What Drives Kathy Griffin (And People Like Her)

Kathy Griffin announced this month that she has lung cancer. She also revealed how she overcame a drug addiction and a suicide attempt.

I wish Griffin all the best in her fight against the disease, however I feel compelled to address the news that this woman, after attempting to utilise progressive outrage to generate fame, felt that she had reached a point that life no longer felt worth living.

Finding yourself at the point of suicide is not always a culmination of tragic things that simply happen to you, but a result of things that are directly inflicted upon you by others. That’s something I can absolutely sympathise with. But it seems to me that Kathy Griffin is incapable of sympathising with others who have felt this pain equally, and perhaps worse than she did.

Griffin, if you aren’t familiar with her work, is a comedienne. A mildly successful comedienne who is, importantly, self-aware about her status as just mildly successful. Her reality show, “My Life on the D-List,” makes that clear – as did her very blatant attempt at courting further fame when she posed holding the severed head of then-President Donald Trump.
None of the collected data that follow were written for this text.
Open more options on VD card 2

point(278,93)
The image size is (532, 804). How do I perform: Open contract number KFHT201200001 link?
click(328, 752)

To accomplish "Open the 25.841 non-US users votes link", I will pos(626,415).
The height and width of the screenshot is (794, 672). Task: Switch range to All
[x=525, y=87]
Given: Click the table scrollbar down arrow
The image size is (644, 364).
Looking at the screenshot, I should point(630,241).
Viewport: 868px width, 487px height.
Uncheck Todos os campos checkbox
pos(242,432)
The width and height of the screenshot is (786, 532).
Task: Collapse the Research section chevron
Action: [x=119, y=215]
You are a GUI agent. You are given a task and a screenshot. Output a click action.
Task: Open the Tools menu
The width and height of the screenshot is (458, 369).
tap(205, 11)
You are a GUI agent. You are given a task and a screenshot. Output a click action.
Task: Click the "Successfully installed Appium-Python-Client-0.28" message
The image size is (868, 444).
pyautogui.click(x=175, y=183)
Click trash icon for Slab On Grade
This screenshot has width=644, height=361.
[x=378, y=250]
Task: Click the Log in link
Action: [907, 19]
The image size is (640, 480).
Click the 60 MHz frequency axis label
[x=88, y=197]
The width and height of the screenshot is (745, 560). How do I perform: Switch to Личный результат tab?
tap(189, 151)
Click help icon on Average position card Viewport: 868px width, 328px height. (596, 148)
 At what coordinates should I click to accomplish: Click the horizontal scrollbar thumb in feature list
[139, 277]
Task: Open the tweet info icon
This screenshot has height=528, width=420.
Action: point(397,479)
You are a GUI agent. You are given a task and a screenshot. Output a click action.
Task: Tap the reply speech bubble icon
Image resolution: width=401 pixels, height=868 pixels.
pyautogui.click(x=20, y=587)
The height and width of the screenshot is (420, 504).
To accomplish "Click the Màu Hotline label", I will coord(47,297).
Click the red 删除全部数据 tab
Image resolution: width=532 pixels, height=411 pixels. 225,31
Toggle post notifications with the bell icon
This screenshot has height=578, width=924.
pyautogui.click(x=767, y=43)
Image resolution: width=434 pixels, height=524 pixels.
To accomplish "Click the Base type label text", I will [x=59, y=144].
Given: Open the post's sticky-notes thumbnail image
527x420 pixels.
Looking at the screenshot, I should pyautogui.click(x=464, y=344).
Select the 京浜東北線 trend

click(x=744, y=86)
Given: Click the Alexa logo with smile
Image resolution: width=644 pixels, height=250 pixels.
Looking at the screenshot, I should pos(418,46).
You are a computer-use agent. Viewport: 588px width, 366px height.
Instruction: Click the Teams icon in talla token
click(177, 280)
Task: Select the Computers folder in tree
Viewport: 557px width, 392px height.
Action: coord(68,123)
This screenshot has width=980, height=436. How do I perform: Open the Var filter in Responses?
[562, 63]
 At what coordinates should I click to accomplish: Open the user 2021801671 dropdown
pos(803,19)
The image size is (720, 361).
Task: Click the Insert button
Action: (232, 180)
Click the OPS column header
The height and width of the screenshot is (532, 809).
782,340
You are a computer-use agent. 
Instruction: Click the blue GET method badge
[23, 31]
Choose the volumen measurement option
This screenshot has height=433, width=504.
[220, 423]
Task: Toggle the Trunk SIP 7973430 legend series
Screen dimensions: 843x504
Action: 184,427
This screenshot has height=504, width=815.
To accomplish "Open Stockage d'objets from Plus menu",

She very clearly desired the adoration of left-wing radicals, activists, and cool influencers who collectively became social kingmakers during the Trump administration – and very briefly, that’s what she got. But it soon became clear that she may have gone too far.

Perhaps there is a time in the not-too-distant future – or perhaps that time has come – that posing with the severed head of the former president would barely raise an eyebrow of anyone left of Jeb Bush. The fact is, however, that Griffin did it at a time when the shameless, dirty, partisan game-playing and smearing of Republicans and Trump was still in the process of becoming universally accepted by the political left.

So, she paid the price.

For somebody who experienced being canceled, lost work in television, and stopped getting calls from her agent, you might think she would have more sympathy for victims of cancel culture today. But instead, Griffin appears to be siding with the people that took her down, hoping that those who she continues to smear will ultimately find themselves worse off than her. Griffin strikes me as an inherently selfish, vain, and yet insecure woman.

She feels inadequate and superior simultaneously, and it’s perhaps this self-doubt that leads her not to address her own problems and do better, but to double down on her bullying and ensure that those she targets are more D-list than she is.

It doesn’t surprise me in the slightest that Griffin turned to pills and attempted suicide. Losing everything is hard.

What strikes me the most, however, is how she exhibits similar characteristics to the dangerous young extremists with whom I spent much of my youth.

In a book I wrote last year, Monster Of Their Own Making, I described the two kinds of extremists I encountered during my time in Britain’s biggest white nationalist political party. A “principled fanatic” was someone radicalised by real injustice. These were people driven to extremism as a result of neglect by the politicians, smears by the media, and attacks by left-wing radicals who stop at nothing to ensure compliance with their worldview.

A “joiner,” however, was someone who willingly became a part of a radical organization or movement in an effort to gain friendship, community, and perhaps even fame.

While I did not write about how these two kinds of extremists can be applied to left-wing radicals at the time, it has become evident to me recently that it applies in exactly the same way – and Griffin appears to perfectly fit the definition of “joiner.”

Kathy Griffin, a mildly successful comedienne looking to become a part of the ultra-progressive and mega-famous club of woke celebrities, willingly became part of a radical movement to sip from the same cup, only to accidentally take things one step too far.

She is not driven by a real sense of injustice, but her own vanity and paradoxically, her own insecurity.

Griffin’s tale on its own is tragic. I genuinely believe that, and I hope she beats cancer and feels more confident in herself as she recovers from her depression. However, this appears to me to be part of a wider problem – a hyperpartisan ideological class war fought by selfish warriors seeking an easy path to glory.

It’s a war that I’m sure any right-leaning readers of this website will say was started by the left, and perhaps that is true. But it doesn’t change the fact that it is happening, that at this point it is reciprocal, and that there are many anti-progressive big names who are just as self-interested, loud, and vain as Griffin.

The sad tale of Kathy Griffin is really a story of a poisonous political landscape that generates ample opportunity to profit from minimal work, surface-level analyses, and shock-jock antics, while making life miserable for those willing to address the root of the division.